Em silêncio como naqueles instantes que antecedem a
alvorada. Em silêncio sem ouvir o que o padre diz antes dos diligentes
funcionários da funerária começarem os preparativos em torno da urna e a
carregarem para dentro da carrinha. Saímos discretamente cá para fora, tiramos
o maço dos cigarros, e em silencio damos lume uns aos outros. Levanta-se a
cabeça a cheirar a chuva, adivinham-se as artroses e as mazelas em geral, os
filmes e as cenas de cada um sem ser necessário falar. Há uma vida inteira para
trás onde se leu e aprendeu essa extensa biografia que somos nós. Antes de
entrar no cemitério mais um cigarro, revista em redor, contabilidade de figuras
e figurões presentes, cumprimentos atrasados aos familiares que ainda não
tínhamos visto e caminhada fora até à campa. Passos rendilhados sobre a
gravilha, tosses isoladas, pássaros ao longe a voar entre ciprestes. Mais umas
breves palavras do padre que ninguém ouve, caixão à cova, flores e pedaços de
terra simbólicos que o seguem em silêncio. Alguém abre a boca e entoa o grito
de guerra. Paralisados de solenidade cumprimos o ritual em berrata organizada
totalmente alheia ao resto das pessoas. Os pássaros calam-se e voam assustados para
outras paragens. Segue-se um silêncio solene, vibrante, absoluto. Últimos olhares
sobre a campa que é agora coberta pelos coveiros. Ultima despedida calada e retomamos o passo rendilhado até ao lado de
fora, até ao portão tentando adivinhar quem será o próximo, avaliando as
trombas e os corpos um dos outros. Mais um cigarro antes da partida final,
cumprimentos e abraços que tudo resumem sem ter que recorrer às palavras. Anos
de vida desde miúdos a jogar uns com os outros no recreio, no campo de futebol,
no balneário, nos jantares de confraternização, nas depressões, na morte. Um
todo indivisível feito de respeito e solidariedade onde cada um é o ser único
que sempre foi. Conhecemos tão bem a vida como conhecemos a morte.
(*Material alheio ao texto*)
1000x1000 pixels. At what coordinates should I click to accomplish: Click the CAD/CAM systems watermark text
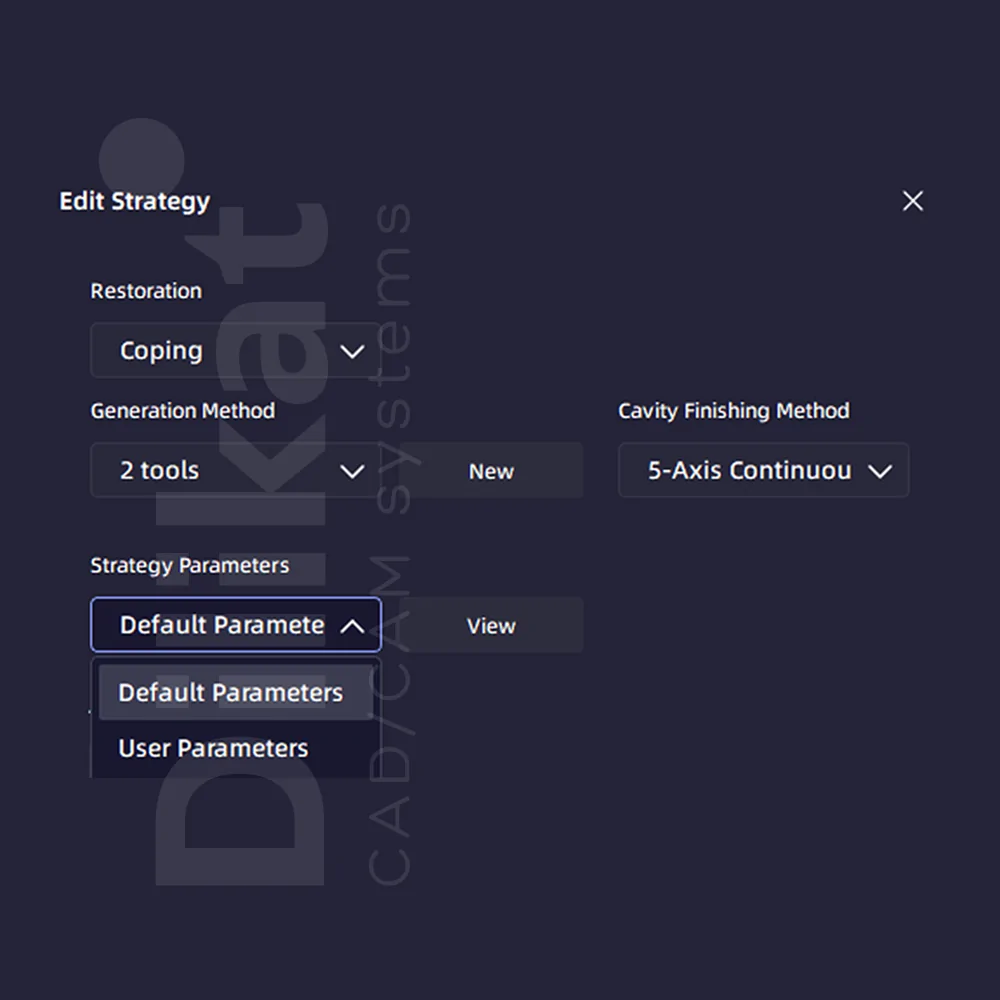point(390,544)
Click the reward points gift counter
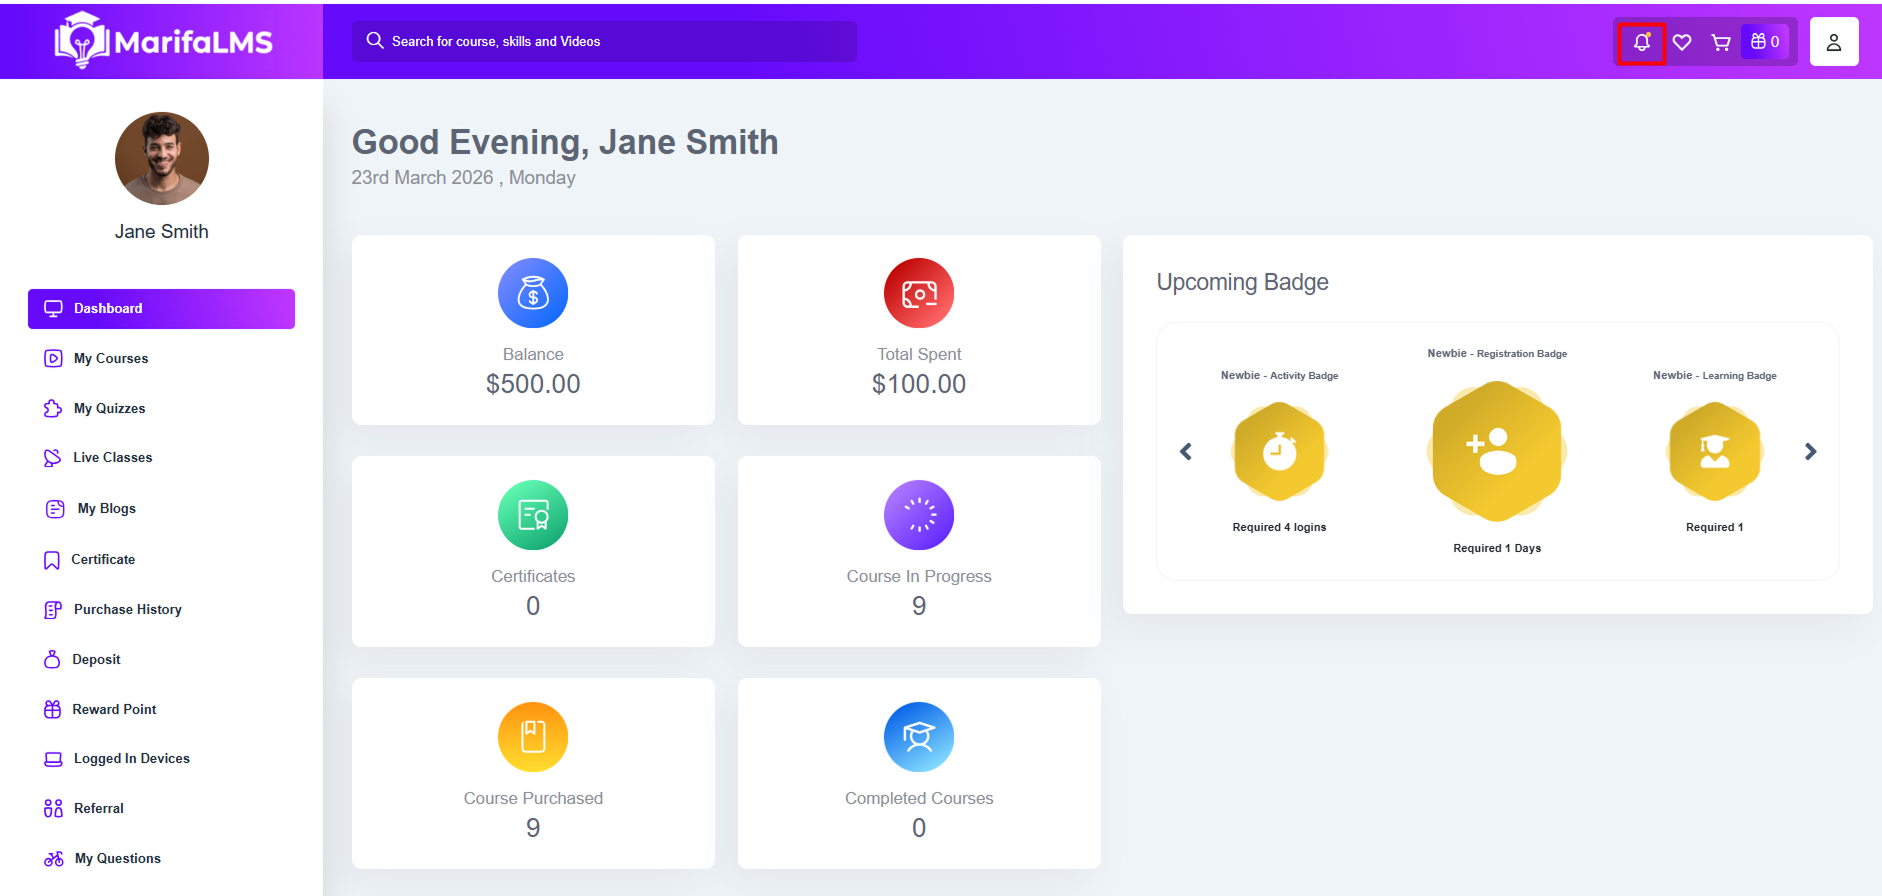The width and height of the screenshot is (1882, 896). tap(1765, 42)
Sem
delírios, sem surpresas…sem medo. Porque nos aprendemos a organizar e a
proteger uns aos outros como a matilha muito novos. Fizeram de nós guerreiros ensinando-nos
a lutar. E nós lutámos. Iniciaram-nos na ordem antiga onde ninguém morre,
apenas muda de habitação no cosmos. E nós ocupamos as cadeiras que nos foram
destinadas e respeitámos os que partiram e ensinámos os mais novos. Porque lutar não é sempre vencer mas não lutar
é perder sempre. E nós não desistimos…de
lutar e de nos proteger. Andamos mais devagar, dizemos as mesmas coisas várias
vezes, perdemos mais tempo a aturar os médicos e a tomar comprimidos, estamos
cada vez mais surdos para ouvir o mundo e o que nele se passa. Sem dúvida. Mas
isso não quer dizer que deixámos de pensar, de acordar todos os dias, de
esquecer quem somos, quem seremos depois da morte. Por isso não são precisas
frases a circular entre nós. Chega uma expressão de cara, um olhar, um gesto
seco. Os outros vêm depois, os outros continuarão a obra. Não há fracassos nem
desilusões nem vitórias absolutas. Apenas tempos diferentes que exigem
comportamentos diferentes. Ninguém caminhará sozinho, ninguém morrerá sozinho. A solidão
nunca se apresentará como filha única porque sobre ela estaremos sempre NÓS.